Dataset entries:
------

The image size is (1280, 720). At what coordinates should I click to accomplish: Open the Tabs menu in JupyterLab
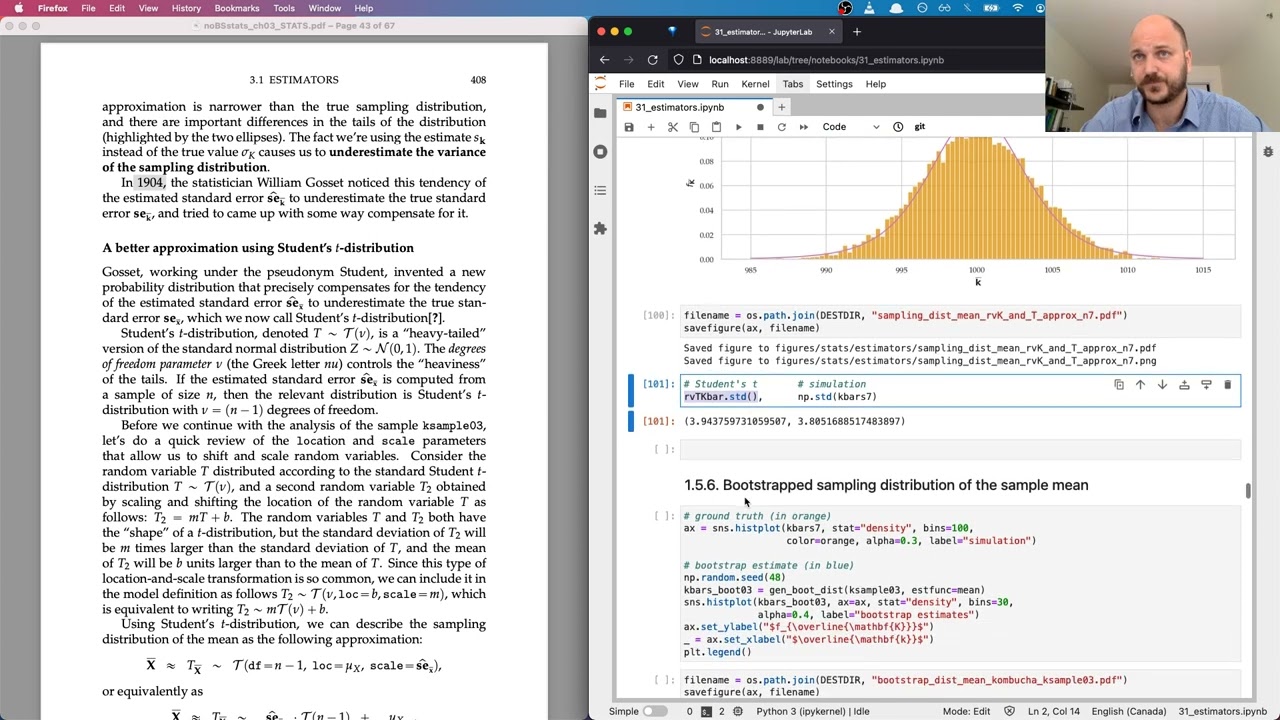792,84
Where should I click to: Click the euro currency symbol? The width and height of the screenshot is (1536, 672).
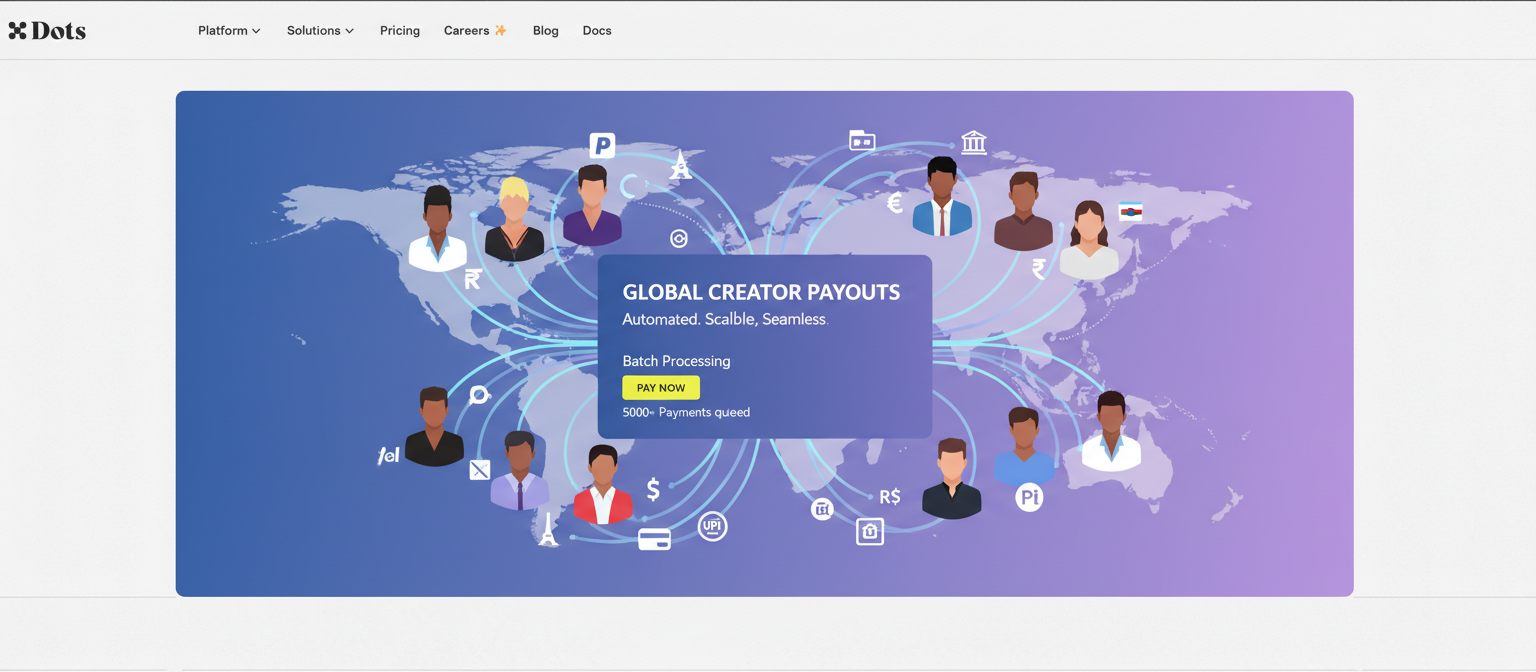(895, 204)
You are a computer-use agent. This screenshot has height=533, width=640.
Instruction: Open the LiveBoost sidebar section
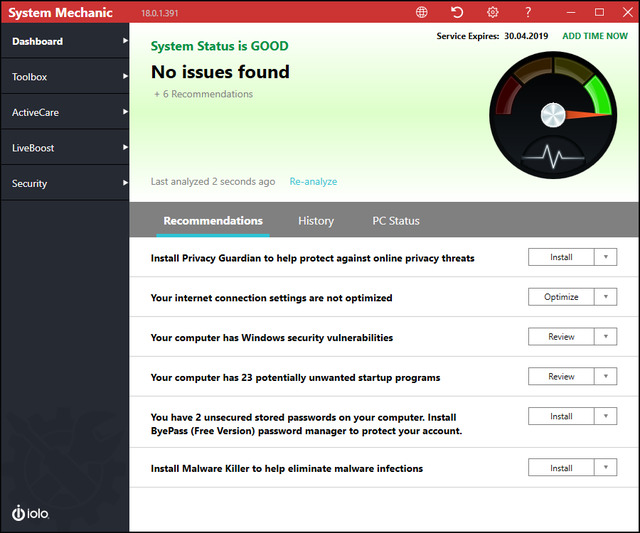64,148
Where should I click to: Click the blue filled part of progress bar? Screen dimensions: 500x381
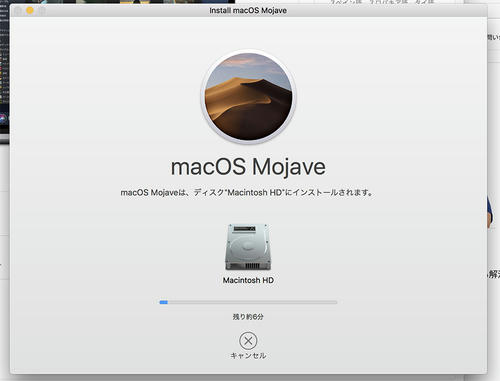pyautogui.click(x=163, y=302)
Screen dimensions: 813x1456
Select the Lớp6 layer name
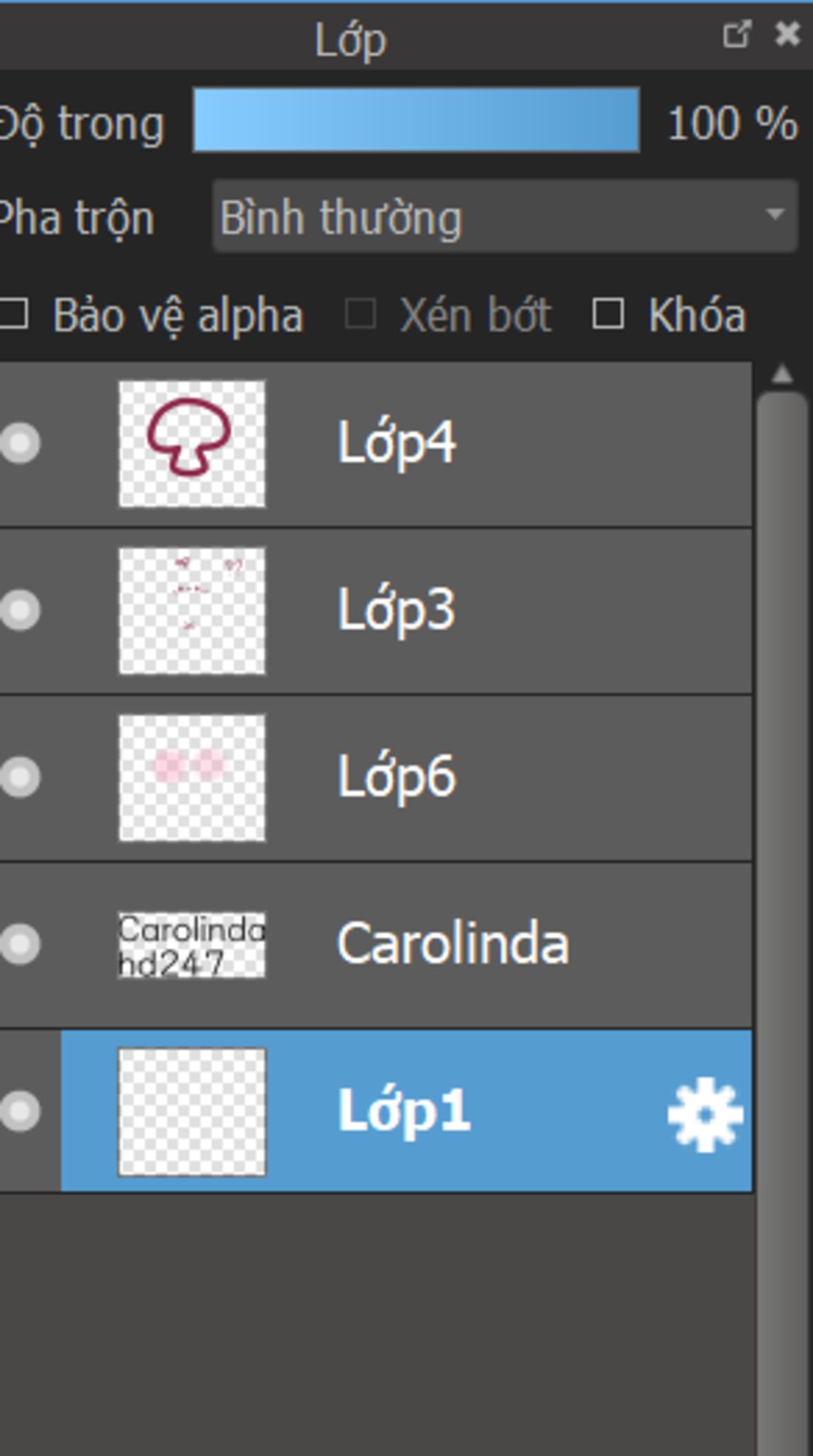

------

Print each record exactly as it stands, skipping the pictures.

The image size is (1280, 720). At what coordinates should I click to accomplish: Open the Tabs menu in JupyterLab
792,84
Where should I click to: Click the euro currency symbol? The width and height of the screenshot is (1536, 672).
(895, 204)
You are a computer-use agent. This screenshot has height=533, width=640.
Instruction: Open the LiveBoost sidebar section
64,148
Where should I click to: Click the blue filled part of progress bar? Screen dimensions: 500x381
pyautogui.click(x=163, y=302)
Screen dimensions: 813x1456
Select the Lớp6 layer name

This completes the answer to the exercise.